Was heute als so selbstverständlich erscheint, war in der Entstehungsgeschichte ein jahrzehntelanges Ringen um das Wasser der Hohen Tauern in seiner festen und flüssigen Form – es waren Zeiten von Auseinandersetzungen zwischen Politik, NGO‘s und Bürgerbewegungen. Was aber die wenigsten wissen: Ohne den Einsatz einiger mutiger Frauen, gebe es diese Eindrücke gar nicht. Weder die idyllischen Wanderwege noch die seltenen Bartgeier.
Zwei Frauen gegen den Energiekonzern
Vor rund 35 Jahren wurde es im sonst so ruhigen Tal nämlich laut. Es gab ein Aufbegehren der Kalser Bürgerinnen und Bürger gegen den regionalen Energieversorger. Denn bereits in den 1920er Jahren wollte dieser die Gewässer der Region energiewirtschaftlich Nutzen. Das malerische Kalser Dorfertal sollte dafür rigoros geflutet werden. Gletscherbäche wären gebändigt worden, Almen im Tal hätten weichen müssen und die Natur hätte eine komplette Umgestaltung erfahren. Nach ersten Plänen folgte eine kleine Erleichterung – denn es geschah erstmal lange Zeit nichts. Bis ins Jahr 1973. Denn da wurden die Pläne erstmals konkretisiert, ein riesiges Staubecken sollte das Tal für immer verändern.
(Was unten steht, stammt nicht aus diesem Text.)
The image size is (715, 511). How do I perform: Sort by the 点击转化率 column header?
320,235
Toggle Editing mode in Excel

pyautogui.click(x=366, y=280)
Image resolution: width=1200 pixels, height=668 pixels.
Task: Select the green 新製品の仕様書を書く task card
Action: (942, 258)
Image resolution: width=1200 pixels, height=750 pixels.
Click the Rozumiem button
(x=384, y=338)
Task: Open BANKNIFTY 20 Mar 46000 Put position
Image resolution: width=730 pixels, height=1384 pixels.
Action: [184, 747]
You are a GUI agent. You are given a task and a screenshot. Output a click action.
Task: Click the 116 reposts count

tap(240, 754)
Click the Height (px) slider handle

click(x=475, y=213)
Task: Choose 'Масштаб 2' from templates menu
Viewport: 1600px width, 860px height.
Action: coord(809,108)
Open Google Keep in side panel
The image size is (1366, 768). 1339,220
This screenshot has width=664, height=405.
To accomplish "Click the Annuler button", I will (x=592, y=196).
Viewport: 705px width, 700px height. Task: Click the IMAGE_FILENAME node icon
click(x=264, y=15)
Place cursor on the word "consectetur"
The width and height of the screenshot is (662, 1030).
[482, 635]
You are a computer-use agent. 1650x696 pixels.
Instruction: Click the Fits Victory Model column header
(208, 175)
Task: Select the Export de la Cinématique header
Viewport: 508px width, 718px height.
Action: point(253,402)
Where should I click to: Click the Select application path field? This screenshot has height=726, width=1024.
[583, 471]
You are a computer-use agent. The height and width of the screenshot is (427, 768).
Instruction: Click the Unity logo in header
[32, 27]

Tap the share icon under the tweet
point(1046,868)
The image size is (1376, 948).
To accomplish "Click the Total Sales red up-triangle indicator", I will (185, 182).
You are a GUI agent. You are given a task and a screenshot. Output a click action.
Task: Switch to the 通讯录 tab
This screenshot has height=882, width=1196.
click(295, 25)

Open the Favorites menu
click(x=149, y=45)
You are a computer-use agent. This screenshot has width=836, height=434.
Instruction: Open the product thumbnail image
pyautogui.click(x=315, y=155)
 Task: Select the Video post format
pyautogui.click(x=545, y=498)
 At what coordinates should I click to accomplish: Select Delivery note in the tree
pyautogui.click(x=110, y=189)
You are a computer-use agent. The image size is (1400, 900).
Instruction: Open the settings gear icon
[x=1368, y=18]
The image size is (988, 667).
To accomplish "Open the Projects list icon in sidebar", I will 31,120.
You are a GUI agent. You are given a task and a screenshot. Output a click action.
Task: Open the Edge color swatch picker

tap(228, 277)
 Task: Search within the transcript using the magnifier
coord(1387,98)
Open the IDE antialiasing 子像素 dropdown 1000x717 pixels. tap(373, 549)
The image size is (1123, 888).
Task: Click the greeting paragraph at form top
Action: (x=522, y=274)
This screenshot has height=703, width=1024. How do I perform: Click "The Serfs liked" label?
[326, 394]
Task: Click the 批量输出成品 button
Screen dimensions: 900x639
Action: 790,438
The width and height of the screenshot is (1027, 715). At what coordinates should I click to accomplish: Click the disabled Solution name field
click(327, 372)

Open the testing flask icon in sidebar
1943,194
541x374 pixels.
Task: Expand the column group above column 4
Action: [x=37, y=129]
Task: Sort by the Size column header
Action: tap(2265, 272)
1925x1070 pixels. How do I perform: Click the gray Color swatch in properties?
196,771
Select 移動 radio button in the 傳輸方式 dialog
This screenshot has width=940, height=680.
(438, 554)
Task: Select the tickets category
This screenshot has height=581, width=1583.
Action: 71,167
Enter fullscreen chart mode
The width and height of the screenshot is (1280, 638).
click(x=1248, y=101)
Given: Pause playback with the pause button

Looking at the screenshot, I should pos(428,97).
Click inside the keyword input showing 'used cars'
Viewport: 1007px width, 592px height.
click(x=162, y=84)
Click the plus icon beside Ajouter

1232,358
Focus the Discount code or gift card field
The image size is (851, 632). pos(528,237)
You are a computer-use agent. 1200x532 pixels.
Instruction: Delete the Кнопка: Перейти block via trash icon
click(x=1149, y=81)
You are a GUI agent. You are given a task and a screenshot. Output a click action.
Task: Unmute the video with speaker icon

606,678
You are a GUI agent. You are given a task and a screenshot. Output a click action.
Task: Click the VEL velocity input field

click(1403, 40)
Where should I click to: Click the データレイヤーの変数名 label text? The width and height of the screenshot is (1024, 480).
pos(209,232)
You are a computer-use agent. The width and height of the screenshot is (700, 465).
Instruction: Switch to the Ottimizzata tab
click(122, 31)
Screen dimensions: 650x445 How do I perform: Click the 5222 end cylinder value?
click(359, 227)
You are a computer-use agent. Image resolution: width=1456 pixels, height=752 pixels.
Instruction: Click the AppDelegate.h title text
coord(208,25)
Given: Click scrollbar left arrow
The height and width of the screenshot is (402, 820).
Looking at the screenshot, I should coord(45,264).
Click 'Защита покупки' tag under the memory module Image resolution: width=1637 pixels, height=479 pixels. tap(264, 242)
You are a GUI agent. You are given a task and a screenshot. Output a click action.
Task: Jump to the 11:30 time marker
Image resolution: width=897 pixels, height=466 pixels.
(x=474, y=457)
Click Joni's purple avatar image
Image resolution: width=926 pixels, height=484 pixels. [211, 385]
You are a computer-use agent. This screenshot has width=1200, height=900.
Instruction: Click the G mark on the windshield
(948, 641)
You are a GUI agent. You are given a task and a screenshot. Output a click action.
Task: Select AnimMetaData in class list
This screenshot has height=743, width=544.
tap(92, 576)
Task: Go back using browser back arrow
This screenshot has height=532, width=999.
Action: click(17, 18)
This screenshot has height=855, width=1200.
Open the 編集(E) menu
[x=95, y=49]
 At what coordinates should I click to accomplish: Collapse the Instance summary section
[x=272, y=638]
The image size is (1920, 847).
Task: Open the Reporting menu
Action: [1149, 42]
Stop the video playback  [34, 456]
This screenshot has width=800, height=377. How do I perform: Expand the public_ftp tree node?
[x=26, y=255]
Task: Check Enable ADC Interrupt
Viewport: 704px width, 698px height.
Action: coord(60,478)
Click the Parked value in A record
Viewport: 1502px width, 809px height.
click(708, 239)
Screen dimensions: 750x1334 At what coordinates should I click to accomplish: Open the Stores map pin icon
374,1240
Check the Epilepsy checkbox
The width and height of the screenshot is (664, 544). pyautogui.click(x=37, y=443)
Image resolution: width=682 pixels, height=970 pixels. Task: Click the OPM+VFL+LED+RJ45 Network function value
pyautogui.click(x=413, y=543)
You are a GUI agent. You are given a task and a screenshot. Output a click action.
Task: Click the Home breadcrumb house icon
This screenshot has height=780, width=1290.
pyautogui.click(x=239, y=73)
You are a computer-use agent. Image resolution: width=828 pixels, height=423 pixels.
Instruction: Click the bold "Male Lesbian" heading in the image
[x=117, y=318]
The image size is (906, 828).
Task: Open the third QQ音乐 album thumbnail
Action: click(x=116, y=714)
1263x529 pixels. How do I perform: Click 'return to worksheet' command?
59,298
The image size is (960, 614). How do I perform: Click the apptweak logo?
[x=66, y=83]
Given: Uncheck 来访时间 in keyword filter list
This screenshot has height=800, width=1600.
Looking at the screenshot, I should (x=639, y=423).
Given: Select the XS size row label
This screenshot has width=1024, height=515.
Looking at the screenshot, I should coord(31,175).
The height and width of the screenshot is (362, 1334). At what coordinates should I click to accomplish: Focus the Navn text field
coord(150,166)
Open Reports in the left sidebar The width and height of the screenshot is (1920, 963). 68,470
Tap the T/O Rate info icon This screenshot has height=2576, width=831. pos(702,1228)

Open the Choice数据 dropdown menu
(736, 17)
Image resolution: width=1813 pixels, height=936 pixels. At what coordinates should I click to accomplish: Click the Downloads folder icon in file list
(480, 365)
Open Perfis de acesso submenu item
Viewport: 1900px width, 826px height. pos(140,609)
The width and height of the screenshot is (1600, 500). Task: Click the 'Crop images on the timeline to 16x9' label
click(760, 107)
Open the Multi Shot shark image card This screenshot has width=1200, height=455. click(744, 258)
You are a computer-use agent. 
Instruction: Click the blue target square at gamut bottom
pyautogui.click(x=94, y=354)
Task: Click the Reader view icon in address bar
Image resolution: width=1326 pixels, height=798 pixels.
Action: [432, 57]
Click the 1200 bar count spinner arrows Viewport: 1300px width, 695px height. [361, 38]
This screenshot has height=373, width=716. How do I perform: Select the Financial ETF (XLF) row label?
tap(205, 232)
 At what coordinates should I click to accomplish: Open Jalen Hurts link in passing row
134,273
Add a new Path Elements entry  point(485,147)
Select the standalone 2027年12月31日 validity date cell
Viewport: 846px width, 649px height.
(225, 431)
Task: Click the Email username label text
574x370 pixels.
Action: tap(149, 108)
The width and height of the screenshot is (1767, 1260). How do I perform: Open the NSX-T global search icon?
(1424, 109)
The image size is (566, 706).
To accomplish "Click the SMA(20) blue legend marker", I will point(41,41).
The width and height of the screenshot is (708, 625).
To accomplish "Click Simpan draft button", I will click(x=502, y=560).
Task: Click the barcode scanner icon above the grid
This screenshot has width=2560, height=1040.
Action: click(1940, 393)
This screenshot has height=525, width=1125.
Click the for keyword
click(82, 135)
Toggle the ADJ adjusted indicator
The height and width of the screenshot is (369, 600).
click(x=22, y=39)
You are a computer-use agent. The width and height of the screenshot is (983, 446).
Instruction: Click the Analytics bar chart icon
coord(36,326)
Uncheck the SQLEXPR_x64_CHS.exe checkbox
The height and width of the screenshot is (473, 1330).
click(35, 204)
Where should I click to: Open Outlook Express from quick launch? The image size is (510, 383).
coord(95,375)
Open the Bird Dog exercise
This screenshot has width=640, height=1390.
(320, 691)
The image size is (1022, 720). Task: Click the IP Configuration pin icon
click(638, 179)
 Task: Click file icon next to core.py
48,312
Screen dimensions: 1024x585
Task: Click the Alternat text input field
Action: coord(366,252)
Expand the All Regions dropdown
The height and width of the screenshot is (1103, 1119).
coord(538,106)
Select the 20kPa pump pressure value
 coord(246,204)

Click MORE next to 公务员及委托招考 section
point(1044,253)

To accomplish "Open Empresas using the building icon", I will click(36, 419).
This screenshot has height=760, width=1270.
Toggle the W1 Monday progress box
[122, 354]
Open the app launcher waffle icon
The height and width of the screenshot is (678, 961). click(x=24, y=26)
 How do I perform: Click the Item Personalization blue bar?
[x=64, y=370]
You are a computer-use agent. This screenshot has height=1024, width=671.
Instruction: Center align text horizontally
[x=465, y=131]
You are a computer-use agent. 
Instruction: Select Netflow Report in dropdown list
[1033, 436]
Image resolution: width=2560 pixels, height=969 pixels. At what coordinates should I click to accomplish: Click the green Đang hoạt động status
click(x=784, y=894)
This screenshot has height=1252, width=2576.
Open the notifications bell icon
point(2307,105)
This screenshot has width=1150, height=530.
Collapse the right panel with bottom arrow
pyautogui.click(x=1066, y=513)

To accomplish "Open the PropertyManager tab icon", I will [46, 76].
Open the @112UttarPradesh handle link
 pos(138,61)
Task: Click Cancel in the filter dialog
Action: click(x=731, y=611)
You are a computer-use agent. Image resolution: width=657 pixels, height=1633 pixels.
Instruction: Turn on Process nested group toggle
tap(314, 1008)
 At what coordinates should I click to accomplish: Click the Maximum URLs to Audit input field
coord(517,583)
Für die Bäuerin Marianne Gratz und ihre Nichte Theresia Hartig war dies der Startschuss, aktiv zu werden, laut zu werden. Sie organisierten sich als „Frauen von Kals“ gegen das Kraftwerk und machten den Zuständigen klar, dass sie sich ihre Almen, ihre Traditionen und ihren Lebensraum nicht wegnehmen lassen. Sie stellten sich mit Naturschützer:innen und dem Alpenverein gegen Politiker:innen und Energiewirtschaft. Das war in den 1980er Jahren. Der Kampf sollte fast ein Jahrzehnt andauern, denn erst im Jahr 1992 hatten sie es geschafft, die übermächtigen Gegner tatsächlich zu besiegen. Das gelang ihnen mit einem klugen Kniff: Die Frauen von Kals schafften es, das Kalser Dorfertal offiziell dem Nationalpark Hohe Tauern zugehörig zu machen – jegliche Bebauungspläne waren damit ein für alle Mal vom Tisch.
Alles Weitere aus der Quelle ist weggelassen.